> _Texto extraído_:
Quiero aclarar aquí que no defiendo una apertura incontrolada, utópica, de las fronteras de la Fortaleza europea sino una legislación de acogida flexible, que regule la inserción de cuantos trabajadores requiera el mercado laboral: una cifra que únicamente los economistas y los expertos se atreven a evocar. La Ley de Extranjería de 1985 -uno de los peores yerros del Gobierno de Felipe González- sustituida hace un año por otra más conforme con los derechos de los extranjeros reconocidos por la Constitución de 1978, ha cedido paso a su vez a un tercera -la que entró en vigor el pasado 23 de enero- que constituye un verdadero monumento de torpeza e iniquidad. Una ley que exige a los inmigrantes un seguro de viaje que cubra los gastos médicos y la repatriación en caso de accidente o enfermedad repentina, una verificación en los consulados de sus capacidades de adaptación a la sociedad española (atribuyendo a los diplomáticos un don de vaticinio tan sobrenatural o milagroso como el que quiso otorgar a la policía de fronteras alemana la posibilidad de determinar de visu a los presuntos portadores del virus del sida) y el depósito de sus billetes de vuelta en las dependencias policiales, es una ley que propicia la discriminación, el racismo y la exclusión, que contribuye a perpetuar un verdadero régimen de apartheid en distintas comarcas de España y que no resuelve las situaciones creadas por la inmigración sino que las agrava y multiplica, pues condena a los indocumentados, víctimas de sus cláusulas abusivas, a la explotación despiadada de su miseria (como denunciaba la corresponsal de Almería de El País-Andalucía el 17-2-2001, varias docenas de magrebíes hacinados en un cortijo de El Ejido subsisten con las hortalizas crudas desechadas por los amos de los invernaderos), a la delincuencia (muchos jóvenes dan el tirón a algún bolso en las narices de la policía para ser detenidos y prolongar asú su estancia hasta el día en que sean juzgados) y a los desafueros de las "fuerzas del orden" (durante mi última visita a Barcelona, varios magrebíes del barrio de la Rivera me señalaron que los policías nacionales de paisano les despojaban de su dinero, relojes y zapatillas deportivas de marca so pretexto de que no tenían pruebas justificativas de su adquisición).

> _Extracto de datos_:
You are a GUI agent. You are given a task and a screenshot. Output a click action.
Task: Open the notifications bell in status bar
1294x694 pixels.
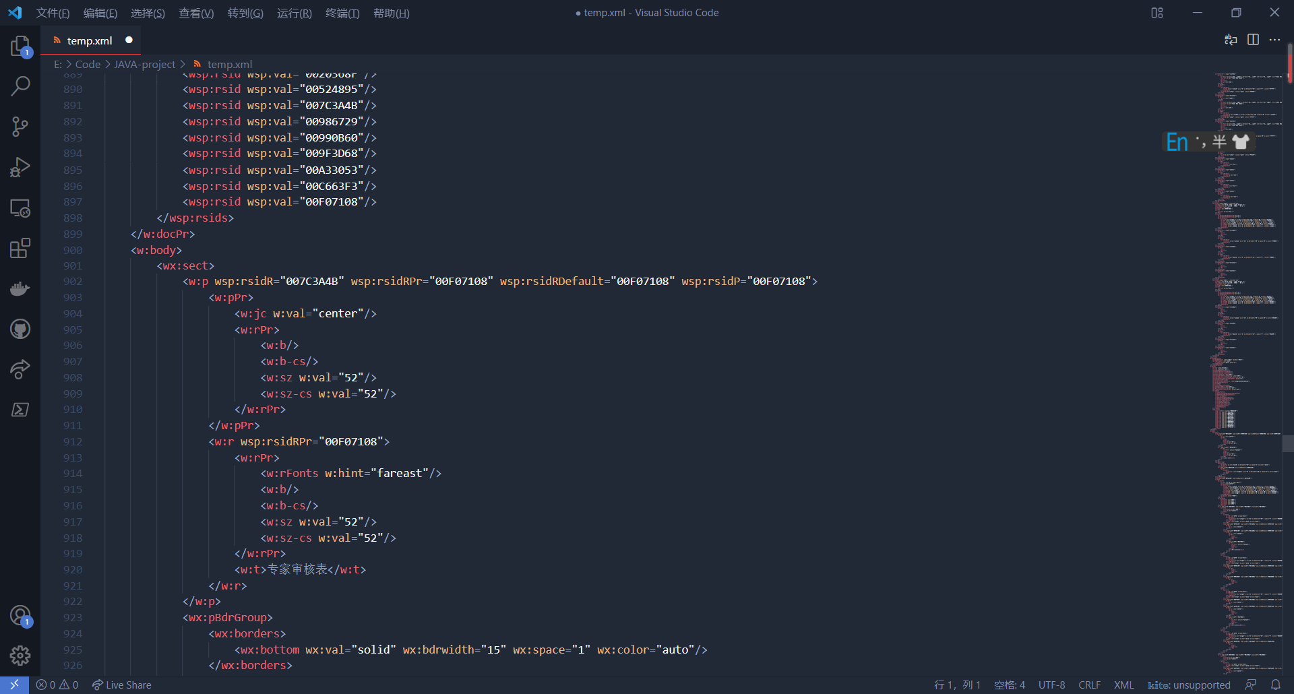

> _Tarea_:
Escribe lo que sigue al texto sobre la Ley de Extranjería, empezando justo después de su última oración.

> _Respuesta_:
Paralelamente a los esfuerzos inútiles de aplicar esta Ley arbitraria y, a fin de cuentas, ajena a las realidades de la economía globalizada vemos desenvolverse a un discurso antidemocrático y con ribetes racistas, pero aparentemente sensato y normalizador, que culmina en las vehementes declaraciones de doña Marta Ferrusola: la distinción entre inmigrantes asimilables en razón de su cultura (léase religión católica) e inasimilables (los de diferente religión). Dichas declaraciones, que acarrearían la dimisión inmiediata, vía consorte o no, de cualquier dirigente político en los países de mayor cultura democrática que el nuestro, son acogidas en España y en la Cataluña pujolista como ejemplo de patriotismo y bon siny. Distinguir entre el buen inmigrante kurdo o moro viola todas las convenciones y leyes internacionales firmadas por España y sitúa a los autores del distingo en la privilegiada compañía de Enciso, Haider y Le Pen.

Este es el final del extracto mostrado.